実はこの規則正しい動きを利用して電気をつくろうという考えは、けっして最近思いついたものではありません。
潮力発電の歴史は、海とともに生きてきた人類の知恵と深く結びついているのです。
|
|
|
海辺に暮らす人びとは、昔から潮の満ち引きを生活に役立ててきました。
まず中世ヨーロッパでは、干満の差を利用して水車を回し、穀物をひく「潮汐水車」が使われていたのです。
つまり発電ではありませんが、潮のエネルギーを機械の動きに変えていたわけですね。
そして時代が進み、産業革命によって電気という新しいエネルギーが広がると、「この潮の動きで発電できないだろうか」と考える人が現れます。
自然のリズムをそのまま力に変えようという発想が、少しずつ形になっていったのです。
潮を動力として使う考えは中世からあり、発電への応用は近代になってから本格的に検討され始めたのです!
では、どうやって潮の力を電気に変えるのでしょうか。
基本のしくみは水力発電とよく似ています。
潮が満ちるとき、あるいは引くときに水が高い所から低い所へ流れます。
その流れでタービンを回し、発電機を動かすという流れ。
まず水の動きが回転を生み、そして回転が電気へと変わるのです。
発電機の中では、電磁誘導という原理が働きます。
これは19世紀にファラデーによって明らかにされた法則で、磁石とコイルの相対運動から電気が生まれるというものです。

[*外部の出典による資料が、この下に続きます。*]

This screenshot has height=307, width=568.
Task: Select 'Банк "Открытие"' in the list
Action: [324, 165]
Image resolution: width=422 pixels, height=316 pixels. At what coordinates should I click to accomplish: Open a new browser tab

潮の運動エネルギーが回転を生み、その回転が電気へと変わる──これが基本のしくみです。
潮の動きと電磁誘導の原理が結びついたことで、潮力発電の理論はしっかりと確立されたのです!
理論が整っても、すぐに大きな発電所ができたわけではありません。
なぜなら、海をせき止めるダムや巨大な設備が必要だったからです。
しかし20世紀に入り、土木技術や発電技術が進歩すると状況が変わります。
代表的なのが1966年に運転を開始したフランスのランス潮力発電所です。
これは世界で初めての大規模商業運転の例とされ、長いあいだ安定して電力を生み出してきました。

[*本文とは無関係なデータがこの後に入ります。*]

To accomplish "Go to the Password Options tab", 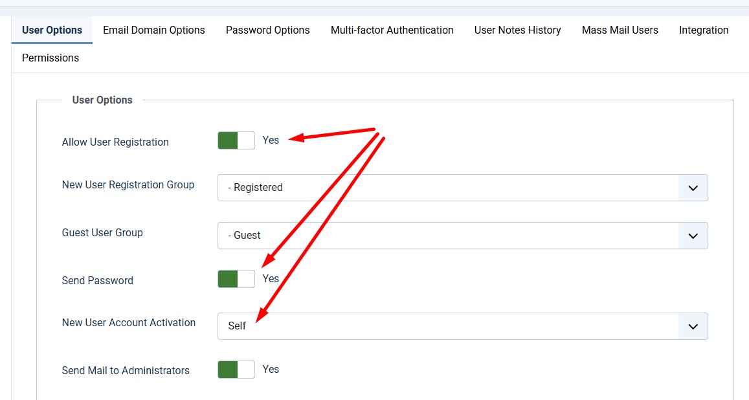I will [267, 30].
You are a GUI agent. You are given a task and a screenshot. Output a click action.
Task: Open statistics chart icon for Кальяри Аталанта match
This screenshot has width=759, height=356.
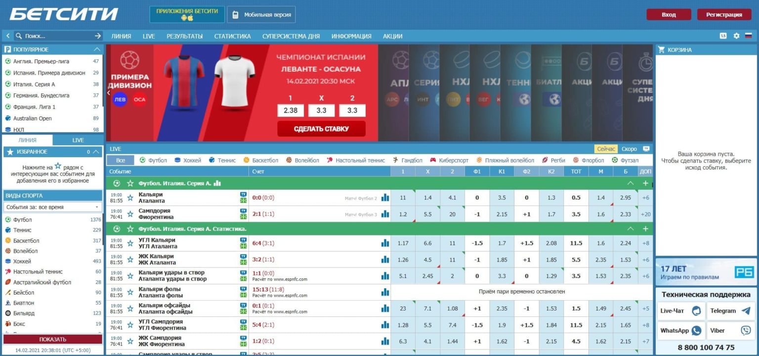[385, 198]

ここでようやく、潮力発電は実験段階から実用段階へと進んだのです。
20世紀半ばに大規模施設が稼働し、潮力発電は本格的な実用の時代に入ったのです!
こうして振り返ると、潮力発電の歴史は中世の水車から始まり、19世紀の電磁誘導の発見を経て、20世紀に実用化へと進んできたことがわかります。
自然の規則正しい動きをどう活かすか──その問いに向き合い続けた人類の挑戦の積み重ねが、今の技術につながっているのです。